Frida los abre y, a través de sus gruesos anteojos, ve un perro color café con leche con la lengua afuera.

—¿Y eso?

—Es tu regalo. Se llama Marco.

—¿Un perro? ¿Y qué voy a hacer con un perro?

—Ya no vas a estar sola. Te va a hacer compañía, te va a proteger en la calle, vas a estar más segura.

Frida mira a su hijo sin saber qué decir. La realidad es que los perros no le gustan mucho. No le gustan casi nada. Pero tiene miedo de desilusionarlo. De modo que sonríe.

—Gracias —dice.

Marco la observa y bosteza.

Avanzando rápido por los días siguientes, es posible ver que la relación entre Frida y Marco no prospera. A ella le molesta su olor. Le molestan los quejidos que produce cuando quiere salir. Le molesta tener que levantar la caca que hace en la calle (esto le molesta mucho).

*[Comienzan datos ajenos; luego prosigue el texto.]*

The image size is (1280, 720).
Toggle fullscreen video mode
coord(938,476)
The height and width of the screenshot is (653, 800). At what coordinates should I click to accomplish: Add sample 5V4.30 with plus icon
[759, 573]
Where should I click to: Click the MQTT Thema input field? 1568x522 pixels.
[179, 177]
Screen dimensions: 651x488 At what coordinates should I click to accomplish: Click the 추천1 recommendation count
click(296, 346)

Una tarde lo lleva al parque, un buen momento para detenerse y observar. Ese día hay muchos perros. También hay niños, padres, vendedores. Frida se agacha y le saca la correa a Marco.

—Vamos —dice—, a correr.

Por un momento, Marco la mira desconcertado. Pero ella insiste.

—A correr, a correr.

Y sacude los brazos. Al fin, Marco parece entender y se lanza a la persecución de otro perro. Frida se sienta en un banco y espera. Piensa que quizá él huya. En ese caso va a poder decirle al hijo que no fue su culpa, que el perro claramente no estaba a gusto con ella y que no pudo evitar que escapara.

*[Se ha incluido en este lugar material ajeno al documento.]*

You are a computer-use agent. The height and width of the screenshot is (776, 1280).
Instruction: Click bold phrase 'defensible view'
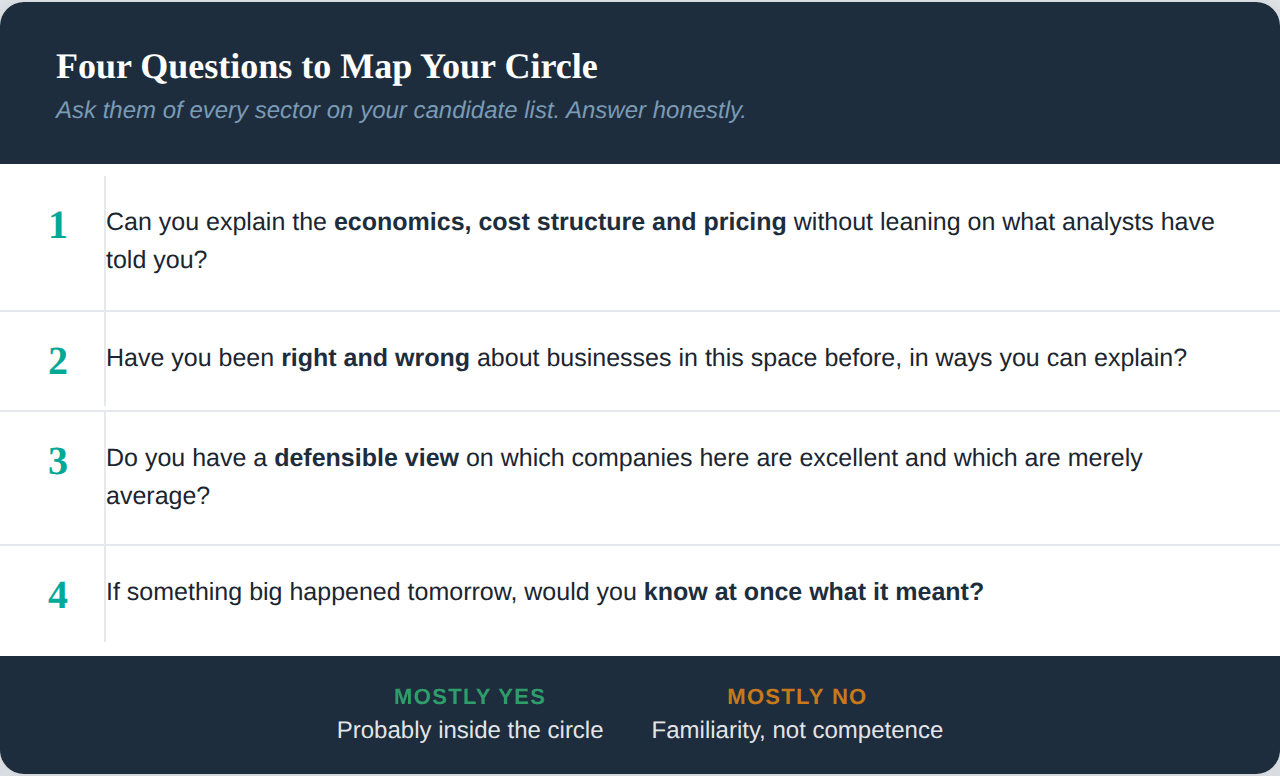pyautogui.click(x=366, y=458)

Pero cinco minutos después, Marco vuelve a su lado y la mira agitando la cola.

Frida suspira. Entonces toma una rama del suelo y la tira lo más lejos posible.

—¡A buscarla! —grita.

Mientras el perro corre, ella se levanta y camina lentamente hacia un banco en el otro extremo de la plaza. Se sienta y gira su cuerpo a la derecha para observar a los chicos que juegan en el tobogán.

No lo mira a él, no sabe dónde está. Quizá, se dice, lo encontró algún chico y se lo está llevando a su casa. Sin embargo, ocho minutos más tarde, Marco reaparece. Se detiene agitado y deposita junto a ella la rama llena de baba. Parece esperar algo, pero ante la falta de reacción de Frida, opta por sentarse. Apoya la cabeza sobre el pie de su dueña y descansa.

Ahora Frida ha logrado llegar al lugar donde transcurre el desfile. El carro, que va por la segunda vuelta, está acercándose lentamente: ya puede verlo. A ella le gustaría agarrar alguno de los regalos que tira Papá Noel y trata de adelantarse, pero Marco no parece estar de acuerdo y durante unos segundos forcejean. Es entonces cuando se produce el choque: un muchacho que se acerca corriendo a toda velocidad la golpea en el hombro. Asustada, Frida grita y se balancea. En ese instante siente claramente que intentan arrancarle la cartera. Ahora Marco ladra enloquecido y ella siente un extraño orgullo por su perro, que la está defendiendo. Esto le da coraje para sujetar la tira de la cartera y gritar con toda su fuerza.

—¡Ladrón! ¡Ladrón!

Va a quedar en pausa, con el grito en la boca.